Using only the field axioms of real numbers, prove that $-x = (-1)x$

Question

Using only the field axioms of real numbers, prove that $-x = (-1)x$
Ths is how I attempted to solve this problem: $$1+(-1)=0 \iff x(1+(-1))=0\cdot x \iff x+(-1)x=0\iff(-1)x=-x$$
However, I am not entirely sure whether the operations I've performed are in accordance with the axioms.

Answer 1

You don't need equivalences. You were on the right track (although shorter methods are possible). I have typed out every step that's missing in your proof, but a lot can be made shorter.

Let $x \in \mathbb{R}$

Then: $1+(-1) = 0$

$\implies x.(1+(-1)) = x.0$ [multiplication is a well defined function $\mathbb{R} \times \mathbb{R} \to \mathbb{R}]$

$\implies x.(1+(-1)) = 0$ [$0.x = 0$]

$\implies x.1 + x.(-1) = 0$ [distributivity]

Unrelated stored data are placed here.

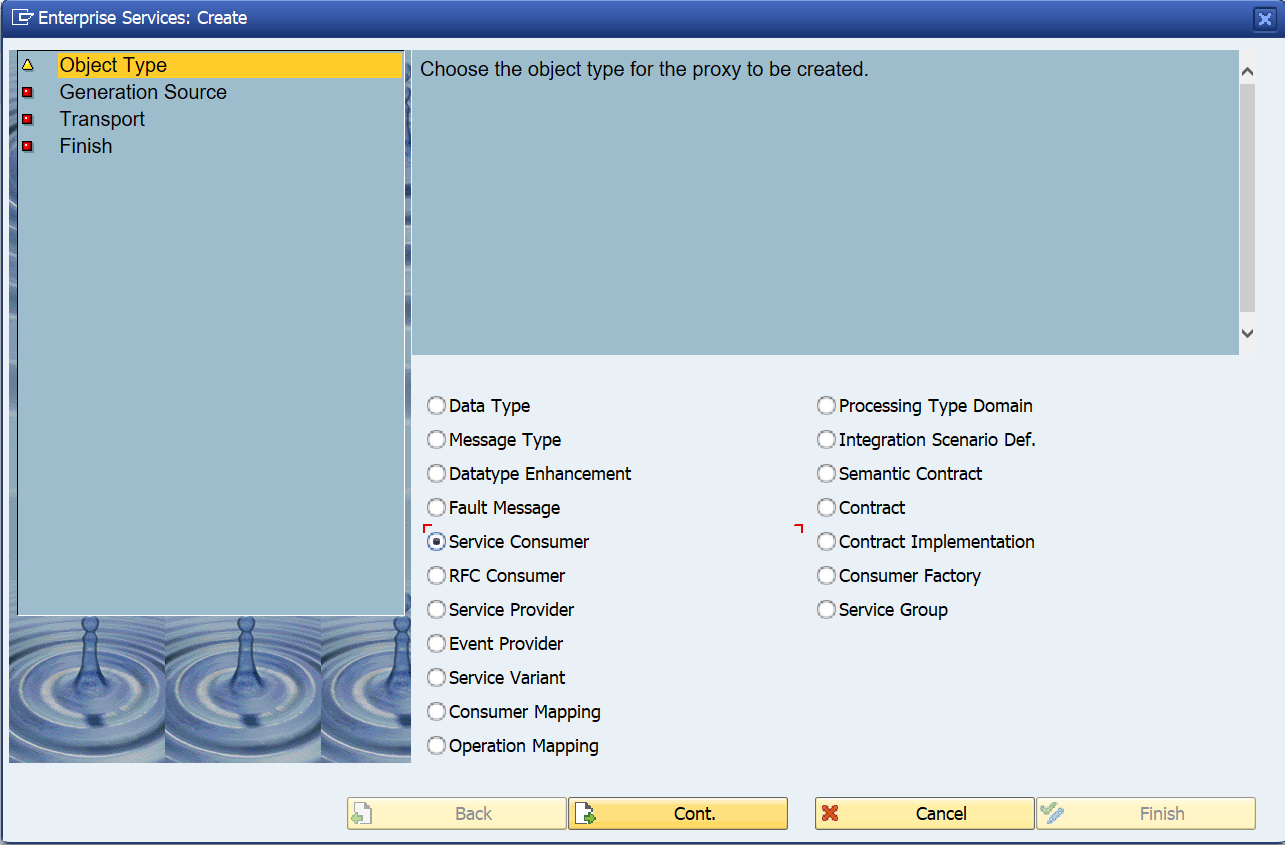This screenshot has height=845, width=1285.
Task: Select the Data Type radio button
Action: (436, 406)
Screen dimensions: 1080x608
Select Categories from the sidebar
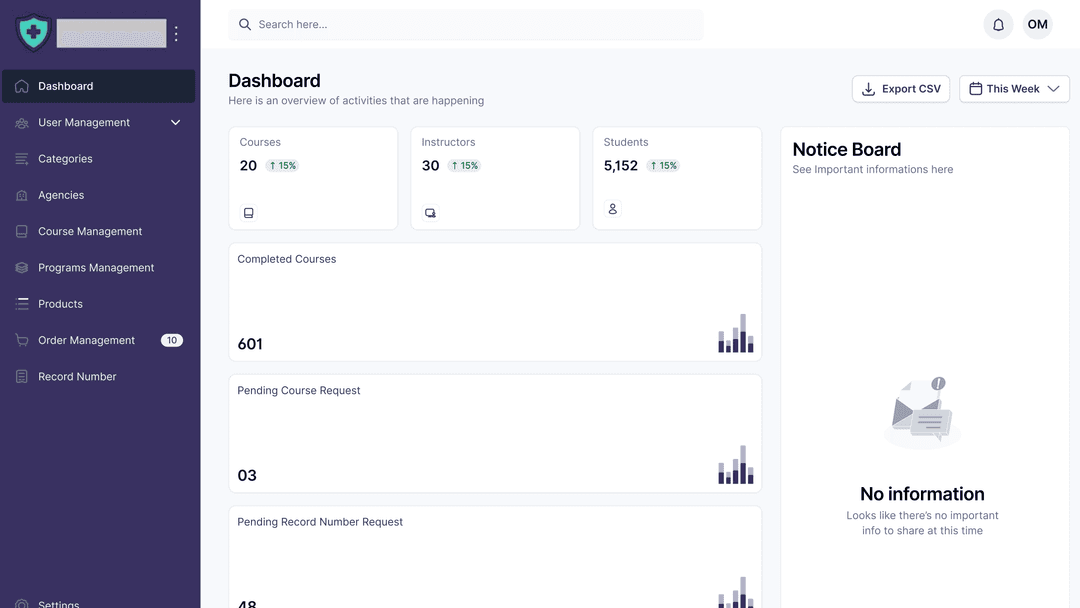tap(65, 159)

$\implies x + x.(-1) = 0$ [$x.1 = x$, 1 is the neutral element for multiplication]

$\implies (-x)+(x + x.(-1)) = 0 + (-x)$ [addition is a well defined function, the inverse for the addition exists]

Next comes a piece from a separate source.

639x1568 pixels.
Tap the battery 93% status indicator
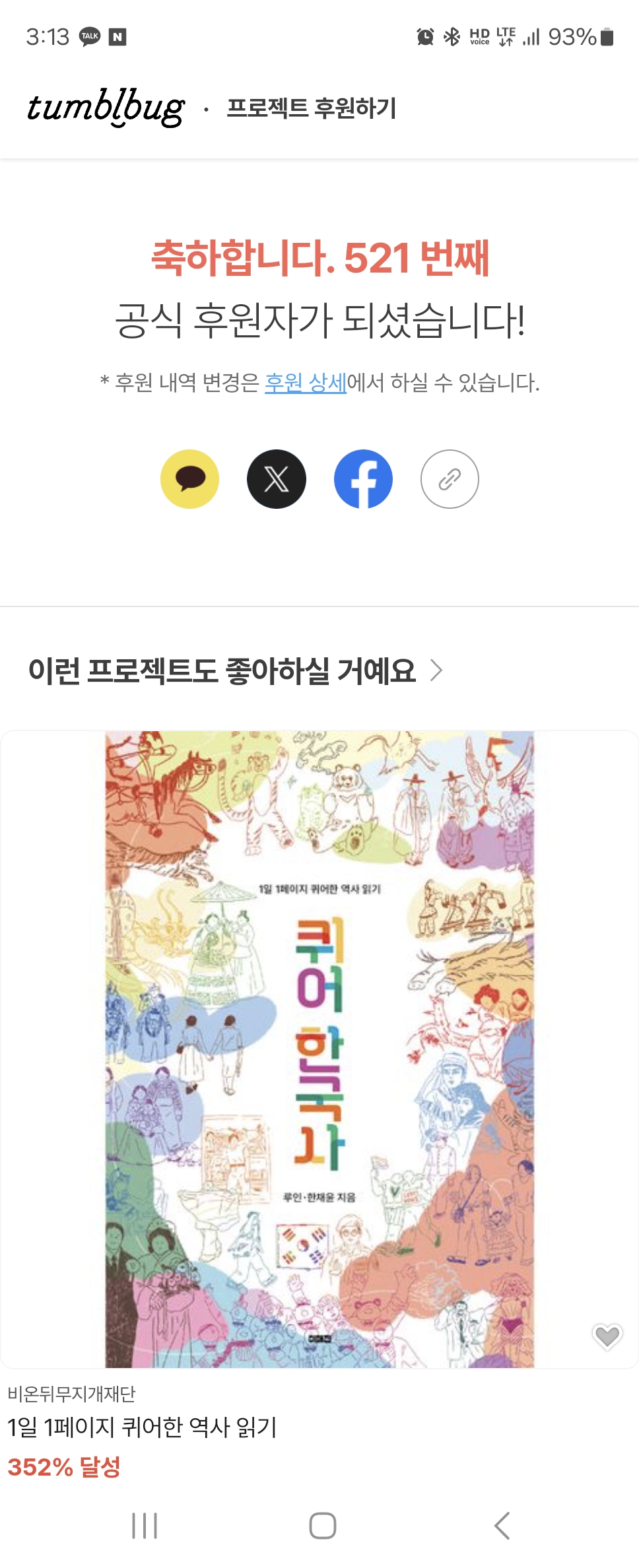click(581, 37)
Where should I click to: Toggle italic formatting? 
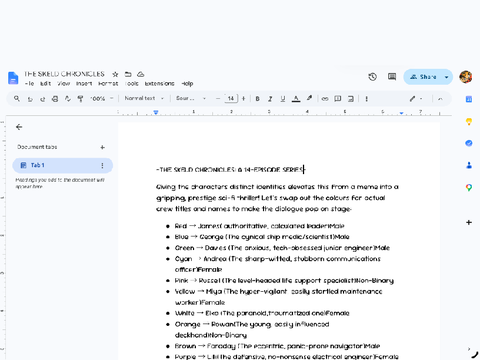coord(270,99)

$\implies (-x)+(x + x.(-1)) = -x$ [$0$ neutral element for addition]

$\implies ((-x)+x) + x.(-1) = -x$ [associativity]

$\implies 0 + x.(-1) = -x$ [$(-x) + x = 0]$

$\implies x.(-1) = -x$ [$0$ neutral element for addition]

$\implies (-1).x = -x$ [multiplication is commutative]

The result follows, as $x$ was chosen arbitrarily.